In any case, market efficiency is not the issue here, as one of the comments (KP) nicely put it, "If the government steps in to provision and deliver a service, it is invariably a question of satisfying un-met demand because of market failure, its logic is not to capture the consumer surplus in entirety". Further, comparison with the US is irrelevant for the two reasons - cultural and law-abiding nature of citizens - which are not applicable, atleast for now, to India. And, as POM graphically and brilliantly highlights, capturing consumer surplus by higher pricing is no insurance against rent-seeking or other forms of exploitation. It simply morphs and emerges in an even more difficult-to-address form! Outsourcing, especially to SHGs and NGOs, while theoretically appealing, have been found to deliver much the same, even worse, outcomes.

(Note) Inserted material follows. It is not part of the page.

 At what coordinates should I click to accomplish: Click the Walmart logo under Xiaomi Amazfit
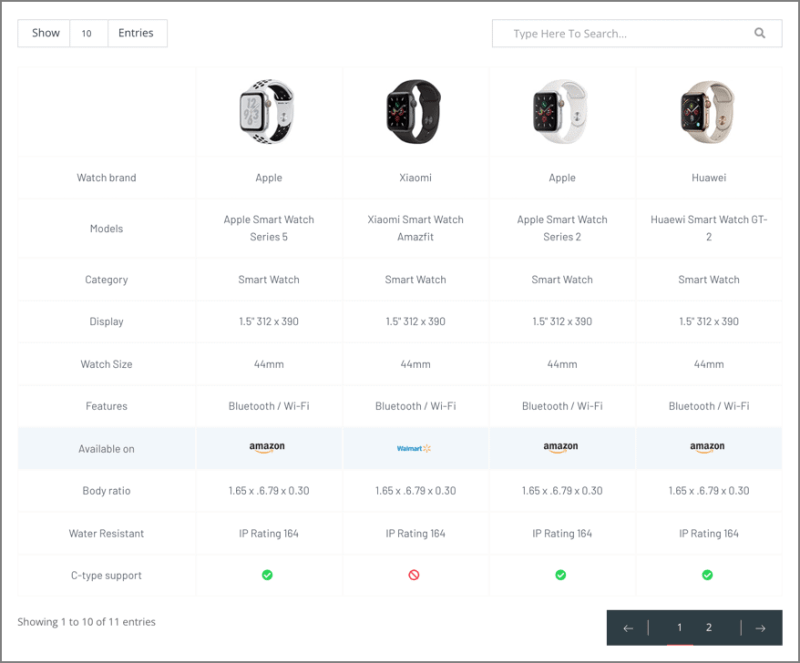click(x=415, y=448)
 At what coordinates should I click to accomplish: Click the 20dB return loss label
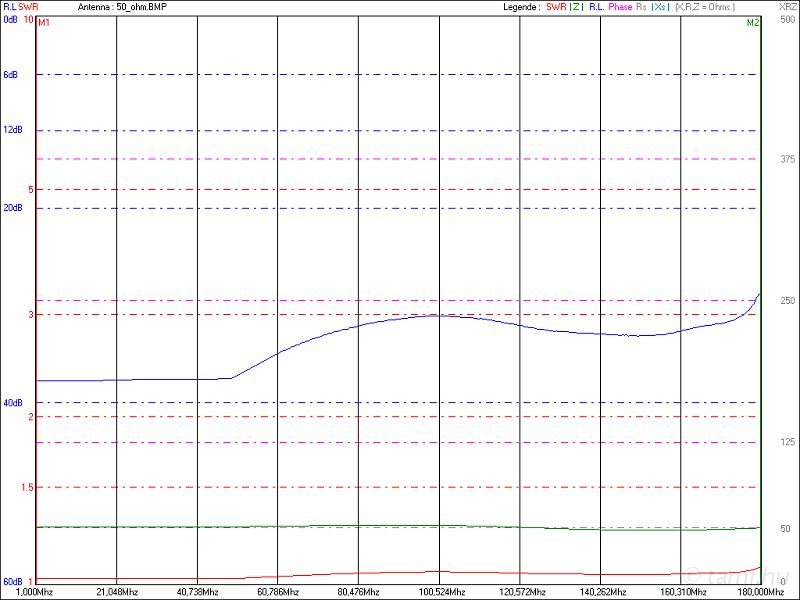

Even raising the wages of the street-level bureaucrat is likely to do little to limit rent-seeking. In view of many of the aforementioned factors, the rents are likely to be inelastic in relation to the salaries. In other words, the increased salaries, without addressing the WTP and other contextual factors, will do little to depress the bribes.
I cannot but completely agree with KP that it is "perverse" to apply the WTP principle and maximize consumer surplus while designing public policies (that too on supply of public goods) in an environment of huge unmet demand. Fortunately, our sense of right and wrong have not degenerated so much that we are forced to deny a person an opportunity to save his life because he cannot afford the required treatment.
The challenge, and the problem I posed in the earlier post, is to design implementation strategies for delivering health care services in government hospitals, given all the adversities of the environment.
Here my understanding of the problem. The last-mile issue here is the multiple interfaces between officials and the patient. We cannot avoid them, but we can minimize them and even create conditions to limit the chances of bribe-transactions. The challenge then is to structure an implementation environment that will nudge/coax/deter/condition officials so as to mitigate or even eliminate the rent-seeking opportunity. And these environmental framing can be done in different ways, taking into account the specific cultural and functional factors.
At a more generic level, is it possible to have a single-window type interface? Can all the tests be done at one location so as to eliminate multiple interfaces? Can tests be carried out at the bedside? Is it possible to issue tokens with clear timings to each patient to access these services? What are the different means of corrupt practices at each interface, and can we do something to deter them? Can we rotate officials at the cutting edge with some periodicity? Answers to all these and more would be determined by the micro-environments of the rent-seeking action and how we can re-frame them to dis-incentivize corrupt practices.
Or, on a more unconventional manner, can we have a system wherein, no in-patient can keep possession of any money? And even if they want, the notes should be dipped in a powder that dis-colors water? Or we can even borrow this from Kathmandu airport - pocket-less employee uniforms!